WEll Crap. Now what?
Will the crap ever end?
Backstory: the Harpee filed false abuse charges against SO, the court battle went in his favor, they now have 49/51% time split. She then moved to the middle of nowhere, refuses to get a job, and is constantly trying to change the skids school to the middle of nowhere where she lives, and where 2 of her "new family" members are teachers. Give the location and scheduling and the fact that her new inlaws run the school this will effectivly cut SO out of their lives.
SHE didn't want the kids in daycare on SO's time, so they stipulated that she would pick the kids up, take them to and from school and basically be the daycare while SO works. Since she is not a responsible adult, it was also stipulated that if she was late 2x, SO could find daycare as she would make him late for work. It took less than 6 months for her to blow that and be late 2x. There are 4 Sboys ages 2-8. SO and I live an hour apart form each other.
She remarried to a HS flame and now lives about 30 minutes from SO and the kids school.
SO now the Harpee has filed for a custody mod and more cs because she is the "daycare" and "can't find work" because she has the kids on his time. (we know this is BS because she has always worked under the table for a friend) She is also trying again to change their school (which is stupid- this issue has been ruled on already and she was told no...... twice.)
SO has now found his own child care and took them to meet the provider. The skids are excited and looking forward to going. (The harpee isolates them and only ever has them around her family- no friends, nothing that she can't control) The harpee can't go 24 hours without the kids- she has to call at least twice and tried her damdest to upset them. Even if she is going to see them in a matter of hours she still calls and freaks out if she can't talk to them RIGHT NOW.
SO was advised by his lawyer to get the kids into daycare on his time- if she wants to bitch about something that was HER idea and having to drive when SHE MOVED and having the kids on his time is SUCH A PROBLEM then he is happy to fix that for her.
SKids of course told BM about how excited they were... so she is now threatening to call the police if he won't give her the skids on HIS TIME!
I love SO, he is a great man and treats me well. However, I am having trouble getting past our past choices. I can't move due to my custody situation, he can't move for the same reason, and I get that. I'm not willing to give up my time with my kiddos and I don't expect him to give his up either. However, my ex is an inactive crazy (there is a flare up with him maybe every 2-3 months) while the harpee is crazy and harrasive all.the.time.
So where do we go from here? There will never be a retirement, etc. from his end because he has 5 kids and the youngest is 2. I can't move, neither can he, so we both struggle because we can't combine resources. The skids are mostly good kids, but there are some major behavior problems due to BM and her crap, and he has to reprogram them every time they come over. My kids don't have the same severity of issues that the skids have, (they are not issue free, but their stuff is way less severe) and I really don't want mine picking up crap from them.

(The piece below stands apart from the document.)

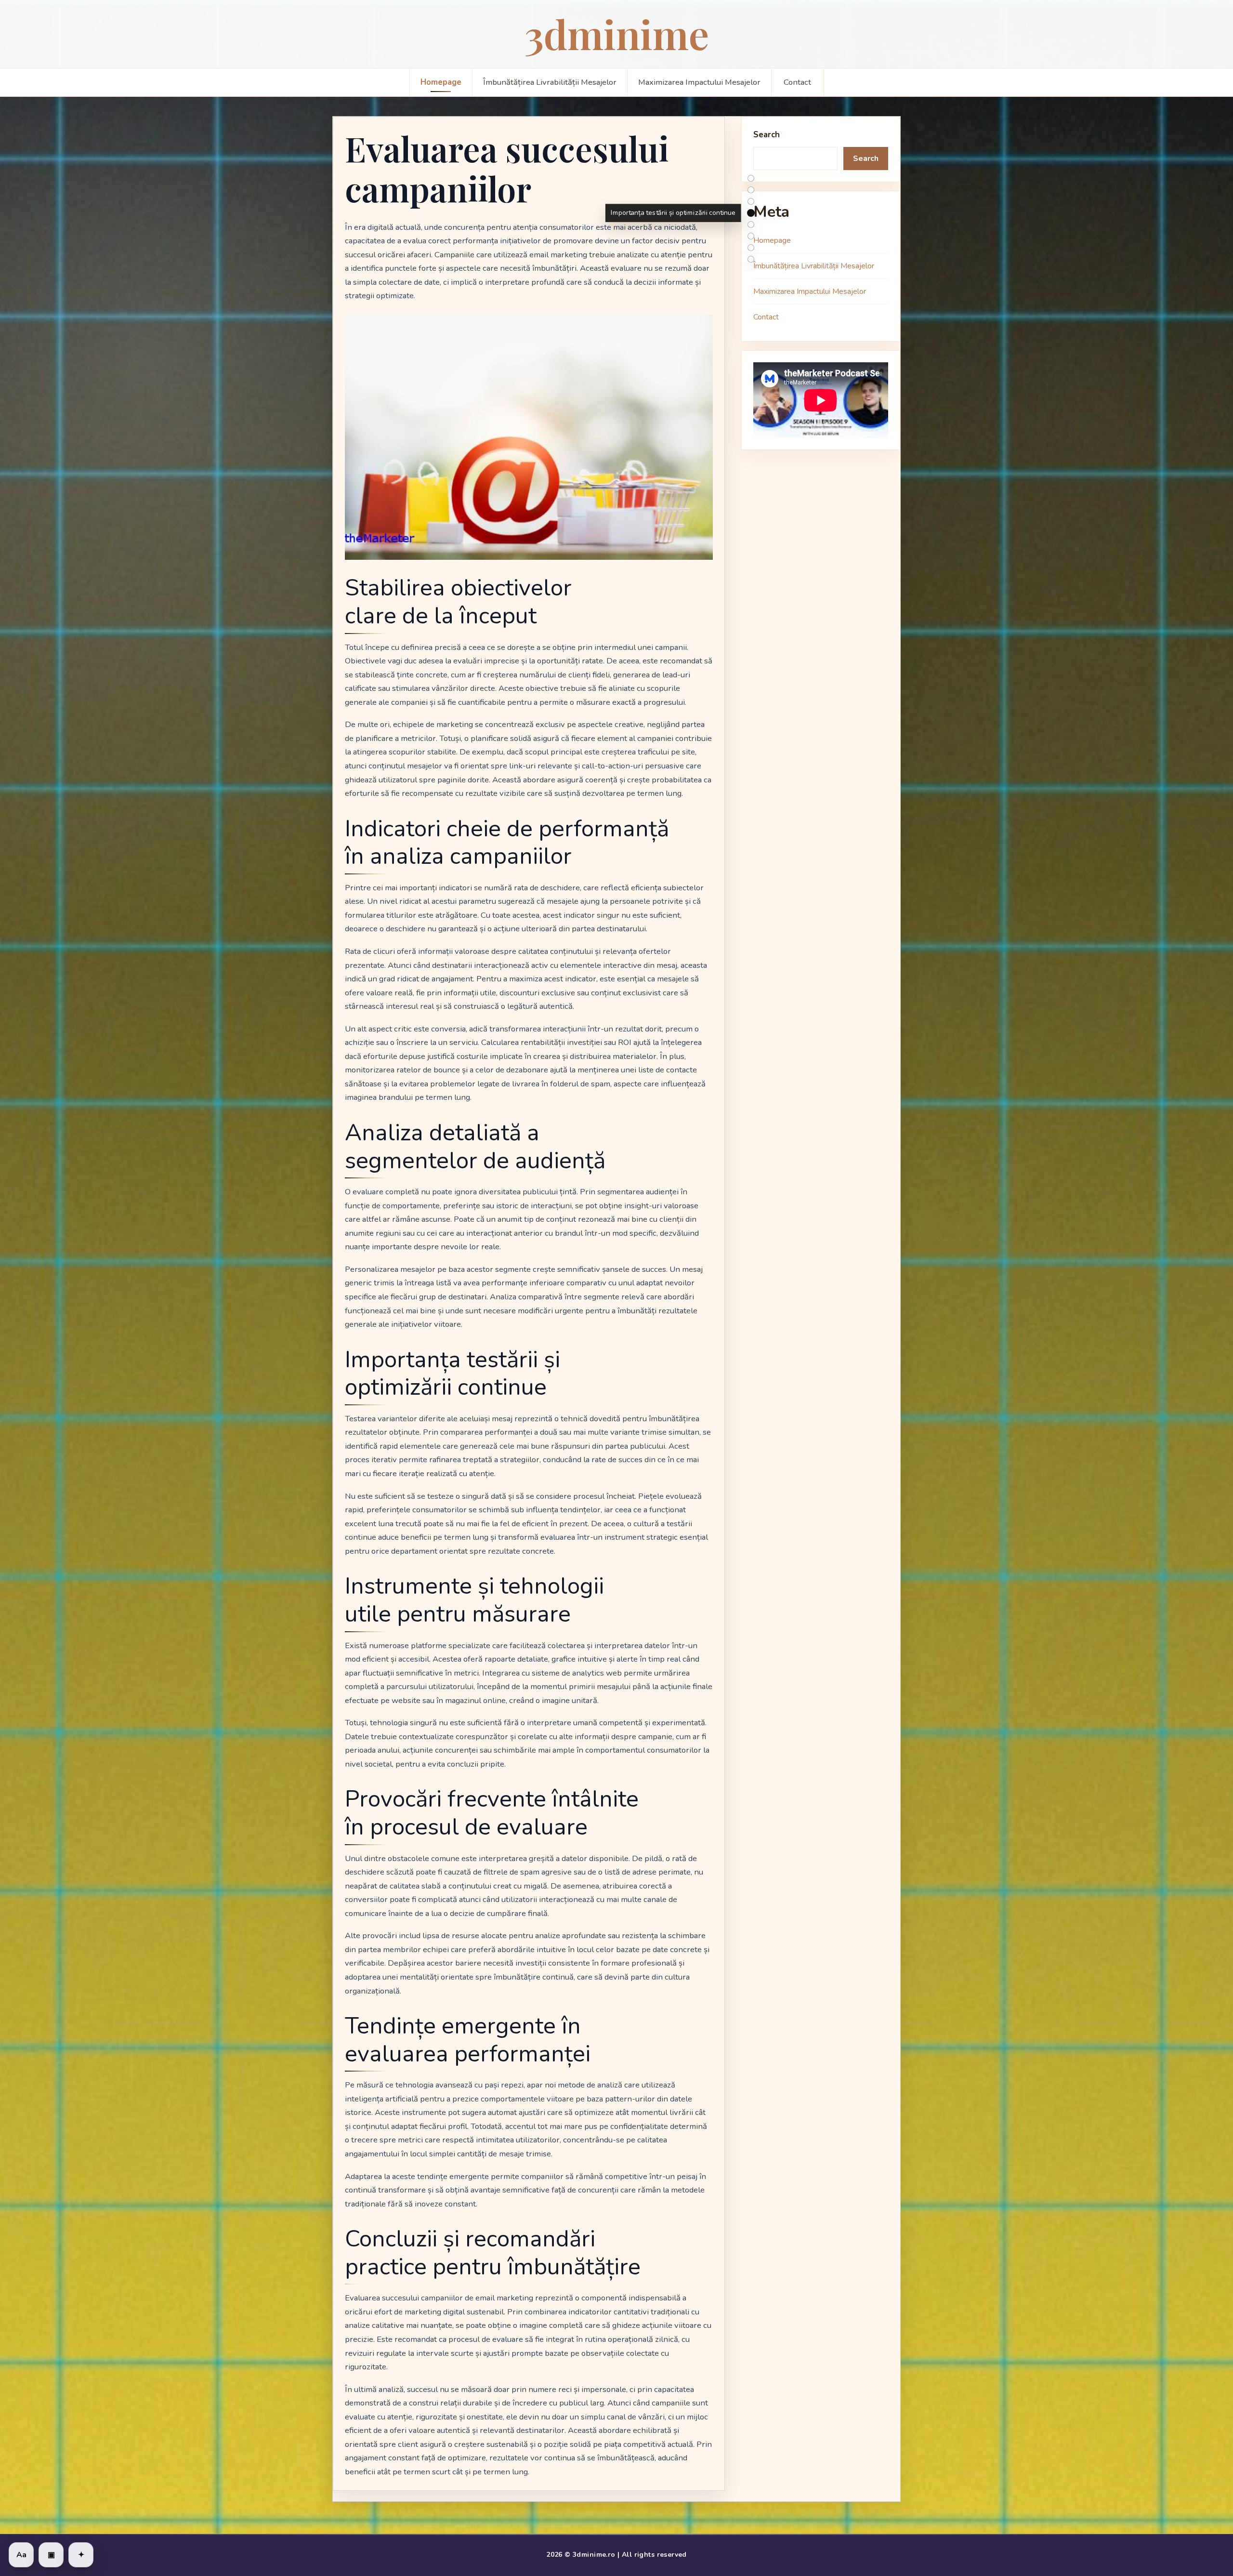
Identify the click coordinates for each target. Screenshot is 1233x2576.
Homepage (440, 82)
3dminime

I find myself wondering more often than not if I should pull the plug on the whole deal and find someone else. Then I feel like when he treats me well and our relationship stuff is good, it is just logistics that suck that I am punishing him (and possibly myself) is unfair.
This whole things blows.
Pull the plug and don't find
Pull the plug and don't find someone else. Concentrate on your kids instead of dealing with others messes. Your kids need the one parent they have and not to have her distracted with all the crap that goes on in step-homes.
Once they're out of high school you can give up the mantle you took up when you brought them into the world. You owe them that much. Don't let the fact you could do better financially by combining households, the small financial reward is nothing compared to giving your kids all of your time and effort.
sorry, I don't find it that
sorry, I don't find it that crazy that BM wants to contact her kids- the youngest is only two years!When did you come into the picture and when did they get separated??Also understandable that she wants to do the school drive and pick up.Being late twice in 6 month living 1 hour apart doesn't sound to me as such a drama or irresposible behaviour either if she was in time all other days.